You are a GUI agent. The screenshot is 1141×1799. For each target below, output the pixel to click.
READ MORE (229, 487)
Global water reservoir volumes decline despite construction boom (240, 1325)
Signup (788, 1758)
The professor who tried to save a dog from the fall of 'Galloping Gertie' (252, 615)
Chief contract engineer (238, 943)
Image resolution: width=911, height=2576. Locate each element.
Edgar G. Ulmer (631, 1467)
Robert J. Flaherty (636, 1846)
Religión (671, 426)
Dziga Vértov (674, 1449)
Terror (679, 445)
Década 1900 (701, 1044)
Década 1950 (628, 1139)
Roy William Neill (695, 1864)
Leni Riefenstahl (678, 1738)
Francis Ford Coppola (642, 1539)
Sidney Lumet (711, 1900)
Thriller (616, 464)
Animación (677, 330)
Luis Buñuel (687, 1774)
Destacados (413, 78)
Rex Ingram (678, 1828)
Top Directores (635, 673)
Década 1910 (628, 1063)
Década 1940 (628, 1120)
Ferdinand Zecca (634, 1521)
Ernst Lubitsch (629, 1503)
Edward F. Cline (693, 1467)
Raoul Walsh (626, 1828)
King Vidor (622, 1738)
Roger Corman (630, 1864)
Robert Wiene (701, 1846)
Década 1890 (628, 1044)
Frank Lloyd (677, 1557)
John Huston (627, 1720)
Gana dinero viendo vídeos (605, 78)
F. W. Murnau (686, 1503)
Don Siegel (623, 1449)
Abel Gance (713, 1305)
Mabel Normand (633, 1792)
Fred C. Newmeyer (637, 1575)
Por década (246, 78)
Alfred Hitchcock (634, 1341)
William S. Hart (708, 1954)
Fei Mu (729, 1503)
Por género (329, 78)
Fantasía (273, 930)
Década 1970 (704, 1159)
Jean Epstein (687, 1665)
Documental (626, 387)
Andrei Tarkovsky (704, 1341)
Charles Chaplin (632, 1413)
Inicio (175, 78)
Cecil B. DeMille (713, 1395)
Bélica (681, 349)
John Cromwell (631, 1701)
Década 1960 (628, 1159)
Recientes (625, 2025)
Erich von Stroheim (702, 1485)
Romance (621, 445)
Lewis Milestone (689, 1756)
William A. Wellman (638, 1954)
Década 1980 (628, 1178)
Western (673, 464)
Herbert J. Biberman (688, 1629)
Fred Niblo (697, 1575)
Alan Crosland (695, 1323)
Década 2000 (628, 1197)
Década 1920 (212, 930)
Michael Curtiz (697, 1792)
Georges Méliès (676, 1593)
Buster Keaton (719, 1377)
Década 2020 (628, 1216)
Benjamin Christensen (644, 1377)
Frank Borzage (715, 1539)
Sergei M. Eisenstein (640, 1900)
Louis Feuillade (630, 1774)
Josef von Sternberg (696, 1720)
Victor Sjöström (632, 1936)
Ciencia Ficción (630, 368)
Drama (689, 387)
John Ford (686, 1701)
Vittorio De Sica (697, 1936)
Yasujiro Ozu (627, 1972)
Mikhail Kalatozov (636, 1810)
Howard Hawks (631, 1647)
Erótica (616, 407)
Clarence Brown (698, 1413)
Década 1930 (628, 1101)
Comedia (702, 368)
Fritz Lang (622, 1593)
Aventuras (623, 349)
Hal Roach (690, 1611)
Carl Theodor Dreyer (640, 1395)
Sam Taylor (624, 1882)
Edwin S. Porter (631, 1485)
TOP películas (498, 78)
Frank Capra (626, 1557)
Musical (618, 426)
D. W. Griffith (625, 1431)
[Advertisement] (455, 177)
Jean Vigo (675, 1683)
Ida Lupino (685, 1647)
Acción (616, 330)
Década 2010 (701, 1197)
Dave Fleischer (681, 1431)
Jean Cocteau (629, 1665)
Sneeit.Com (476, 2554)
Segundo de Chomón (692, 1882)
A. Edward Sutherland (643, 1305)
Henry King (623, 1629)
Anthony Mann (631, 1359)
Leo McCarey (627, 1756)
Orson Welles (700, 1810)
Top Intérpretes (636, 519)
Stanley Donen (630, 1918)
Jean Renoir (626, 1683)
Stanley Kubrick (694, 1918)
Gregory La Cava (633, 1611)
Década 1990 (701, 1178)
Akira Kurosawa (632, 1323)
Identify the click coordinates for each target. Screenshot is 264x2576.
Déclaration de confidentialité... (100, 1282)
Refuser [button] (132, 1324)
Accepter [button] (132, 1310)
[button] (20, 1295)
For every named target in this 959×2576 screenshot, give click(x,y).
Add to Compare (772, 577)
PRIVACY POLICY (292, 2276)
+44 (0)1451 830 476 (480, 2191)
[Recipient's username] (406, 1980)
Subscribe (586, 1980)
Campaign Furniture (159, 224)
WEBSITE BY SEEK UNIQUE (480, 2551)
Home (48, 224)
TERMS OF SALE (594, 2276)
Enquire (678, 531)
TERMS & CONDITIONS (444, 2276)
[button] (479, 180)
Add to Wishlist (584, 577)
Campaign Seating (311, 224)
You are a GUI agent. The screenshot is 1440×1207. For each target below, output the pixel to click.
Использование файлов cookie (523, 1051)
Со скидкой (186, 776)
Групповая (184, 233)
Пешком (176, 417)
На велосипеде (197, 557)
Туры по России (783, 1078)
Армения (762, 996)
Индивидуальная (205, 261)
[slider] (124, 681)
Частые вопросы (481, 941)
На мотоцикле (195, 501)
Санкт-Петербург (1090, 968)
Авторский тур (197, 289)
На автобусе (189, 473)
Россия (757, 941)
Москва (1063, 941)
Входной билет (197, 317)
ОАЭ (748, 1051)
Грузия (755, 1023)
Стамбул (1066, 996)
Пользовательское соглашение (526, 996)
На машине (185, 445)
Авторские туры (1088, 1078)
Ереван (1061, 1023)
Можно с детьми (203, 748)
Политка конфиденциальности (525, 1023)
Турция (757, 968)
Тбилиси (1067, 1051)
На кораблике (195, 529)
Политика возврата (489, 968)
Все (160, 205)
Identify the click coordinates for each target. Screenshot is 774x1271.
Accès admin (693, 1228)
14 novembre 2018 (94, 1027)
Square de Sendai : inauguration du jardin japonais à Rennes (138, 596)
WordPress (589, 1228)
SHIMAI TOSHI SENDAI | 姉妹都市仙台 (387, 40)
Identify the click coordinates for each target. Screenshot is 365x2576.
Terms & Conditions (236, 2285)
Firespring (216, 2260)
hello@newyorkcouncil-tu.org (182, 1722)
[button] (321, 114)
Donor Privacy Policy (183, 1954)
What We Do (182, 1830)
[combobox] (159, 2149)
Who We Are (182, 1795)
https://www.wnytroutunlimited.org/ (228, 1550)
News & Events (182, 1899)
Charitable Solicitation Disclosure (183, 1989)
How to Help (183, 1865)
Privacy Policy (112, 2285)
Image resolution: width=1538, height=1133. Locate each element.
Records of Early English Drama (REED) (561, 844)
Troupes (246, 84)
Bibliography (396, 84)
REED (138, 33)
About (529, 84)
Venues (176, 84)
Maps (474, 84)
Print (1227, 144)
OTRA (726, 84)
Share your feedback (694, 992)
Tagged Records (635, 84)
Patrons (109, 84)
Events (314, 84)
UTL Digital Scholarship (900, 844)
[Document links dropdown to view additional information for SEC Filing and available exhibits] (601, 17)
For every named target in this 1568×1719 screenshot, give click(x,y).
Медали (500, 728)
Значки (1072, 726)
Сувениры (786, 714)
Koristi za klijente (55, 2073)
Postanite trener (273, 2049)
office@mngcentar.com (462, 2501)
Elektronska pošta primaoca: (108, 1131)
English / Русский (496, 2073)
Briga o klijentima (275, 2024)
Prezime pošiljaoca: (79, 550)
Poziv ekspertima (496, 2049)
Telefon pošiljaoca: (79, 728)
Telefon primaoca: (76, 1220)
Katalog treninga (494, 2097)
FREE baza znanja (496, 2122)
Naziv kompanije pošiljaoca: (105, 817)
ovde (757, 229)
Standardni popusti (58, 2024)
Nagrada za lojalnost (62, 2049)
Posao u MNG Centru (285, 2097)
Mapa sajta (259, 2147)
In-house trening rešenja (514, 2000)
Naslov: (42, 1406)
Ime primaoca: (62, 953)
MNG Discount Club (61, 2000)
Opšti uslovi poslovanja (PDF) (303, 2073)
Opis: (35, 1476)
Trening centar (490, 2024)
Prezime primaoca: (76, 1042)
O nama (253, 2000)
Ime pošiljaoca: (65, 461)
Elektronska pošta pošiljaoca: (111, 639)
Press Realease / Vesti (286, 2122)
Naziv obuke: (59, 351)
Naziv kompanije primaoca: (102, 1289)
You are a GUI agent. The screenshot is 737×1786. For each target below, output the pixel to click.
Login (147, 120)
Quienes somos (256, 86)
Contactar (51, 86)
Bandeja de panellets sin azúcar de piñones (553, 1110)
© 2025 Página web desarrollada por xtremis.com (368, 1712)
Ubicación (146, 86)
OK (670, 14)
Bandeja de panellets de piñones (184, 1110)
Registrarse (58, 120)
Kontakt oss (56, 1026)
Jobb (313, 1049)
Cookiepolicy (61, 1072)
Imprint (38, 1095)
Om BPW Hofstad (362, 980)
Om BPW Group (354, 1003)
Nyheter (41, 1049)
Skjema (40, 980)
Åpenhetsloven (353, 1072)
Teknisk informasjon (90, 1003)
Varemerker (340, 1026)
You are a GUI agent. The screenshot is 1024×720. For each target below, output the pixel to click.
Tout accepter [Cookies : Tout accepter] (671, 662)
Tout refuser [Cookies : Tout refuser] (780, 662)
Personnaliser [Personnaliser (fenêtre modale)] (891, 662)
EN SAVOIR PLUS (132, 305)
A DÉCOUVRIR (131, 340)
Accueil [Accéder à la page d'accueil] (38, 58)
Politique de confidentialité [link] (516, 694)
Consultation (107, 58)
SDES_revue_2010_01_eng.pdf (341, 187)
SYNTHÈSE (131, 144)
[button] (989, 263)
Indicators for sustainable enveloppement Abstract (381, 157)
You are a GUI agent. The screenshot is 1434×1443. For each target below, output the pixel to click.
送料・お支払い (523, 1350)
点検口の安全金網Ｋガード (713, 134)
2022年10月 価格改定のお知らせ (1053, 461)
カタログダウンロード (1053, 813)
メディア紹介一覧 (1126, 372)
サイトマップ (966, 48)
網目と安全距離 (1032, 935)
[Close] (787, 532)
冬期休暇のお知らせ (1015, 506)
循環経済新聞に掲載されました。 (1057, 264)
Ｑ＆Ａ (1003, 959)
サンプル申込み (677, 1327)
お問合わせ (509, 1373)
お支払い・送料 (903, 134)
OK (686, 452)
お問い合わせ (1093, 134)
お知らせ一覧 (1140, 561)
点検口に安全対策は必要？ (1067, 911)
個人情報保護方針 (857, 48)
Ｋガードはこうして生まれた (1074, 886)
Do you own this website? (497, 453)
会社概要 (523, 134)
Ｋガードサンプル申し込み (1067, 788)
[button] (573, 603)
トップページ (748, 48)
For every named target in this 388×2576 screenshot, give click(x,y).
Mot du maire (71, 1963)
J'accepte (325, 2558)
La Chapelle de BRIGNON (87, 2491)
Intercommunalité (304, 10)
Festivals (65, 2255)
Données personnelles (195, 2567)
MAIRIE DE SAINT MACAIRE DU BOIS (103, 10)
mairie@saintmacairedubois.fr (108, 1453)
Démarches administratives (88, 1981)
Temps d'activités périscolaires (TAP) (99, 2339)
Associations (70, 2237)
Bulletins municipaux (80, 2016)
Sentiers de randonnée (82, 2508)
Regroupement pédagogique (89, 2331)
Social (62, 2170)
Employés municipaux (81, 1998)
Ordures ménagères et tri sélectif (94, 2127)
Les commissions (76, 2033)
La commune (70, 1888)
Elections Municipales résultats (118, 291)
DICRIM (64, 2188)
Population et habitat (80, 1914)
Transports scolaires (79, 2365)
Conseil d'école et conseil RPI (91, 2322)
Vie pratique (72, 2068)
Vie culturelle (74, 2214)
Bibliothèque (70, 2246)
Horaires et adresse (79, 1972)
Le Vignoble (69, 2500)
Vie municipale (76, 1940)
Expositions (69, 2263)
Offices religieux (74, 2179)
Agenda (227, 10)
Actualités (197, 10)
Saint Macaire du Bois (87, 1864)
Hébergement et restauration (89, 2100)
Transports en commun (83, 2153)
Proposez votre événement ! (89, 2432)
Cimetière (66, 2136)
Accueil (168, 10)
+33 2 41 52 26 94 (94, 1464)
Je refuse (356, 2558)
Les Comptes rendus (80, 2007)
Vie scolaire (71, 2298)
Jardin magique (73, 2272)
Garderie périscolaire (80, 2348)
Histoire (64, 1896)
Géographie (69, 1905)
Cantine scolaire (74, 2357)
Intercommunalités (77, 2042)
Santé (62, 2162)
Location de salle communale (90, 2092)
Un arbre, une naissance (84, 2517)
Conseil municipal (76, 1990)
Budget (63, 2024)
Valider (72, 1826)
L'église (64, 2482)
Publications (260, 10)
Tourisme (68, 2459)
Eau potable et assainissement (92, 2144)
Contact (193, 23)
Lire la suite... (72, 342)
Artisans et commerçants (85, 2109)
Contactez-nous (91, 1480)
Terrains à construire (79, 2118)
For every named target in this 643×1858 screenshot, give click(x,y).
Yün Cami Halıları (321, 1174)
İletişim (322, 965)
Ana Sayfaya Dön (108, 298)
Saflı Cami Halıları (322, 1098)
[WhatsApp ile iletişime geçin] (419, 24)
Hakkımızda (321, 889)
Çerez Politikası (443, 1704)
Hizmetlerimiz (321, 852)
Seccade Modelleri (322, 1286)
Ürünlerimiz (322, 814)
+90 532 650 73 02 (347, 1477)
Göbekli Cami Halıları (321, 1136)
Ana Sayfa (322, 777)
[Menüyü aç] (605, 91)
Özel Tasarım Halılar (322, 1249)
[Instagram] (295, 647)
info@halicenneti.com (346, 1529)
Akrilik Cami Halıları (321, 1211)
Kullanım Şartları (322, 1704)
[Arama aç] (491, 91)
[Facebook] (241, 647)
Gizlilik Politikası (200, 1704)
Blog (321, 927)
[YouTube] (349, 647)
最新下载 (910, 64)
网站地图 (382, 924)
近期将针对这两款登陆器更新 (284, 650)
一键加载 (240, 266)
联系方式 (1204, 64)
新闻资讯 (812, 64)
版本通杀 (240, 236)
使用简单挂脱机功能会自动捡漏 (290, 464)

» Exercise goal:
Update the rows from the line containing "Ｋガードはこうして生まれた (1074, 886)" through the line containing "[WhatsApp ile iletişime geçin] (419, 24)" by swapping "Festivals" for "Fêtes", and write those lines out again with nothing else changed.

» Full output:
Ｋガードはこうして生まれた (1074, 886)
Do you own this website? (497, 453)
会社概要 (523, 134)
Ｋガードサンプル申し込み (1067, 788)
[button] (573, 603)
トップページ (748, 48)
For every named target in this 388×2576 screenshot, give click(x,y).
Mot du maire (71, 1963)
J'accepte (325, 2558)
La Chapelle de BRIGNON (87, 2491)
Intercommunalité (304, 10)
Fêtes (65, 2255)
Données personnelles (195, 2567)
MAIRIE DE SAINT MACAIRE DU BOIS (103, 10)
mairie@saintmacairedubois.fr (108, 1453)
Démarches administratives (88, 1981)
Temps d'activités périscolaires (TAP) (99, 2339)
Associations (70, 2237)
Bulletins municipaux (80, 2016)
Sentiers de randonnée (82, 2508)
Regroupement pédagogique (89, 2331)
Social (62, 2170)
Employés municipaux (81, 1998)
Ordures ménagères et tri sélectif (94, 2127)
Les commissions (76, 2033)
La commune (70, 1888)
Elections Municipales résultats (118, 291)
DICRIM (64, 2188)
Population et habitat (80, 1914)
Transports scolaires (79, 2365)
Conseil d'école et conseil RPI (91, 2322)
Vie pratique (72, 2068)
Vie culturelle (74, 2214)
Bibliothèque (70, 2246)
Horaires et adresse (79, 1972)
Le Vignoble (69, 2500)
Vie municipale (76, 1940)
Expositions (69, 2263)
Offices religieux (74, 2179)
Agenda (227, 10)
Actualités (197, 10)
Saint Macaire du Bois (87, 1864)
Hébergement et restauration (89, 2100)
Transports en commun (83, 2153)
Proposez votre événement ! (89, 2432)
Cimetière (66, 2136)
Accueil (168, 10)
+33 2 41 52 26 94 (94, 1464)
Je refuse (356, 2558)
Les Comptes rendus (80, 2007)
Vie scolaire (71, 2298)
Jardin magique (73, 2272)
Garderie périscolaire (80, 2348)
Histoire (64, 1896)
Géographie (69, 1905)
Cantine scolaire (74, 2357)
Intercommunalités (77, 2042)
Santé (62, 2162)
Location de salle communale (90, 2092)
Un arbre, une naissance (84, 2517)
Conseil municipal (76, 1990)
Budget (63, 2024)
Valider (72, 1826)
L'église (64, 2482)
Publications (260, 10)
Tourisme (68, 2459)
Eau potable et assainissement (92, 2144)
Contact (193, 23)
Lire la suite... (72, 342)
Artisans et commerçants (85, 2109)
Contactez-nous (91, 1480)
Terrains à construire (79, 2118)
For every named target in this 643×1858 screenshot, give click(x,y).
Yün Cami Halıları (321, 1174)
İletişim (322, 965)
Ana Sayfaya Dön (108, 298)
Saflı Cami Halıları (322, 1098)
[WhatsApp ile iletişime geçin] (419, 24)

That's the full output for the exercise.